Esta semana, Nejamkis presentó números sorprendentes sobre la interna peronista del 17 de noviembre. Ante la pregunta ¿con quién se siente más identificado?, realizada dentro del universo peronista, el 47% se inclinó por Kicillof y el 39%, por Cristina. ¿Y si el ex hijo político de Cristina le ganara la interna? Eso sí que sería matar a la madre, en términos metafóricos. Lo cierto es que, detrás del gobernador bonaerense, se alinean los que están hartos del látigo, el bullying político, el ninguneo y el sometimiento. Como se quejaba esa semana “el Cuervo” Larroque, examigo del alma de Máximo Kirchner y ahora ministro bonaerense: “No puede ser todo por la vía de la imposición”. Estamos asistiendo a un mix de The Crown y House of Cards.

- - - - -

## Consigna A
Copia del extracto sobre la interna peronista el tramo que va desde "Esta semana, Nejamkis" hasta "House of Cards.", ambos incluidos.
## Consigna B
Resume en dos oraciones el extracto sobre la interna peronista.

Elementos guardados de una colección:
- - - - -

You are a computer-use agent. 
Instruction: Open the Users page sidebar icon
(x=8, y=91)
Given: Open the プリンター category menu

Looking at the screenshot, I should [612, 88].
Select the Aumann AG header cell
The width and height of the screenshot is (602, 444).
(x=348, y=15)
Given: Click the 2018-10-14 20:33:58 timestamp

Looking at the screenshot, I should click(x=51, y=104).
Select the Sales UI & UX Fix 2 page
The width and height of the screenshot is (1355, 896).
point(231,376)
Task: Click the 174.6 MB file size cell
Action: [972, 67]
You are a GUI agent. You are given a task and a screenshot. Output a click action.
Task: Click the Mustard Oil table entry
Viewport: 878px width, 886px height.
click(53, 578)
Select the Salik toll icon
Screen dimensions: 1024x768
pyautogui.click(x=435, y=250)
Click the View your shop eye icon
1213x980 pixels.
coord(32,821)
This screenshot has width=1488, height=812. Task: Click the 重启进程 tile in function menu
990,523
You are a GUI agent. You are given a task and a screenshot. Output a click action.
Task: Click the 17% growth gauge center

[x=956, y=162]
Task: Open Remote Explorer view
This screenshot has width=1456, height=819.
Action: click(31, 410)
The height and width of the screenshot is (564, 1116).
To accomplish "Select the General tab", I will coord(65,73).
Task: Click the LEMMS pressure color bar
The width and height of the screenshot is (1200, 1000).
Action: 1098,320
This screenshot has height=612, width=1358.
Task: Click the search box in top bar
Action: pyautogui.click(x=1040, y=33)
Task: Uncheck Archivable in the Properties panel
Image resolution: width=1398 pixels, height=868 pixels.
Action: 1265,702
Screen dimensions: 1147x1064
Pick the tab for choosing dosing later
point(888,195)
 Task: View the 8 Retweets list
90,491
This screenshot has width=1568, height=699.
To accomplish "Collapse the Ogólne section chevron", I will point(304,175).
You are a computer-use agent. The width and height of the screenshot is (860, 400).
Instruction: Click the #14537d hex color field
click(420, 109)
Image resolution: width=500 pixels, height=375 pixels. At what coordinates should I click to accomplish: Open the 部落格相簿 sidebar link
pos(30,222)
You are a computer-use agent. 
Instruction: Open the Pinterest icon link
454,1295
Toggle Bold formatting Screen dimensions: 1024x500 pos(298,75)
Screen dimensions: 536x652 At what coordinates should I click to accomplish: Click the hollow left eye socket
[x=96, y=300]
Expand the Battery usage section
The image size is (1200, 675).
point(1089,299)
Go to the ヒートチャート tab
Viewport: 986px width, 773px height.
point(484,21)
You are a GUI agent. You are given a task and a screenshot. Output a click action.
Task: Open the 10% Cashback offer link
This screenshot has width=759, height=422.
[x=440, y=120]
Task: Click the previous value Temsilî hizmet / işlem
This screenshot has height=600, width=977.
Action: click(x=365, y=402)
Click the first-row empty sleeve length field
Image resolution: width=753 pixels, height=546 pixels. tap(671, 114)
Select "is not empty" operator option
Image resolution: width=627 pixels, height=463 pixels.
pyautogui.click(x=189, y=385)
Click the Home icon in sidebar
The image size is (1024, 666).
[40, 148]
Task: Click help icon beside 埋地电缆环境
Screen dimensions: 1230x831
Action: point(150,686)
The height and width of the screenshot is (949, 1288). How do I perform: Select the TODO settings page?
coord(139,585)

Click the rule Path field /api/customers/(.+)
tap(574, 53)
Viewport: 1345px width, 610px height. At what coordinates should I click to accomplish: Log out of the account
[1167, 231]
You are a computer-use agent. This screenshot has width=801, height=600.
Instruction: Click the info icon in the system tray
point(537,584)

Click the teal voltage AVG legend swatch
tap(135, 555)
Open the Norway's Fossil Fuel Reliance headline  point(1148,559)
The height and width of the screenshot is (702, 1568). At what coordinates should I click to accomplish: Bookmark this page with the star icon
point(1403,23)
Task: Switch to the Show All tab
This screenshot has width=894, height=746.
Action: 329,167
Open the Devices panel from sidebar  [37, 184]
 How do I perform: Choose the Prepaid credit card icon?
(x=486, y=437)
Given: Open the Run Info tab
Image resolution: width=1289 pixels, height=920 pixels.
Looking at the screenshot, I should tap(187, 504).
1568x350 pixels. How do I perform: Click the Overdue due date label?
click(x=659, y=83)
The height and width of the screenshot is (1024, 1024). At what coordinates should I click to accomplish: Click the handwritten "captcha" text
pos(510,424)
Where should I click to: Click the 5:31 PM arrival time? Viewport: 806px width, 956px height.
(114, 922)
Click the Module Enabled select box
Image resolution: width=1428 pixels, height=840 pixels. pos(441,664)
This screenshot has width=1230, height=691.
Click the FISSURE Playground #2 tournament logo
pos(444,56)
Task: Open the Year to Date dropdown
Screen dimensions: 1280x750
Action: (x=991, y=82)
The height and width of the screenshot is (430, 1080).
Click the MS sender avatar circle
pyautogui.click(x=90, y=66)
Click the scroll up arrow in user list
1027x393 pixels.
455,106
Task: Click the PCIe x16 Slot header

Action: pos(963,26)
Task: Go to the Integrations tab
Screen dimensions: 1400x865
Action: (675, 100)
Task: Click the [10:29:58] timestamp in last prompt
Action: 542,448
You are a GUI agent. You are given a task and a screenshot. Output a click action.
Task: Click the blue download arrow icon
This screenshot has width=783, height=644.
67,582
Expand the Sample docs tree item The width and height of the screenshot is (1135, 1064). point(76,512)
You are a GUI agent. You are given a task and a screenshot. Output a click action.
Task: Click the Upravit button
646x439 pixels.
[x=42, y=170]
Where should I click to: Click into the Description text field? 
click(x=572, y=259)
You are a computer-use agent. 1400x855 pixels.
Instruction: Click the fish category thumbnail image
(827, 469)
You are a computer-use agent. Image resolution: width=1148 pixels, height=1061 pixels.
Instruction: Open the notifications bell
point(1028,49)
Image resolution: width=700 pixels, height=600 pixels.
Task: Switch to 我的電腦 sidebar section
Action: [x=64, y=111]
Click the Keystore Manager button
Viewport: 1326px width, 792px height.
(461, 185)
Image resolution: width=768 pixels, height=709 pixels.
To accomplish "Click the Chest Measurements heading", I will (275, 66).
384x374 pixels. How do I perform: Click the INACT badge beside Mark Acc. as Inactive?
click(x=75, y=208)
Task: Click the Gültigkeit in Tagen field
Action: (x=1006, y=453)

- - - - -

## Respuesta correcta A
Esta semana, Nejamkis presentó números sorprendentes sobre la interna peronista del 17 de noviembre. Ante la pregunta ¿con quién se siente más identificado?, realizada dentro del universo peronista, el 47% se inclinó por Kicillof y el 39%, por Cristina. ¿Y si el ex hijo político de Cristina le ganara la interna? Eso sí que sería matar a la madre, en términos metafóricos. Lo cierto es que, detrás del gobernador bonaerense, se alinean los que están hartos del látigo, el bullying político, el ninguneo y el sometimiento. Como se quejaba esa semana “el Cuervo” Larroque, examigo del alma de Máximo Kirchner y ahora ministro bonaerense: “No puede ser todo por la vía de la imposición”. Estamos asistiendo a un mix de The Crown y House of Cards.

## Respuesta correcta B
Esta semana, Nejamkis presentó números sobre la interna peronista del 17 de noviembre: dentro del universo peronista, el 47% dijo sentirse más identificado con Kicillof y el 39% con Cristina. Detrás del gobernador bonaerense se alinean los que están hartos del látigo, el bullying político, el ninguneo y el sometimiento.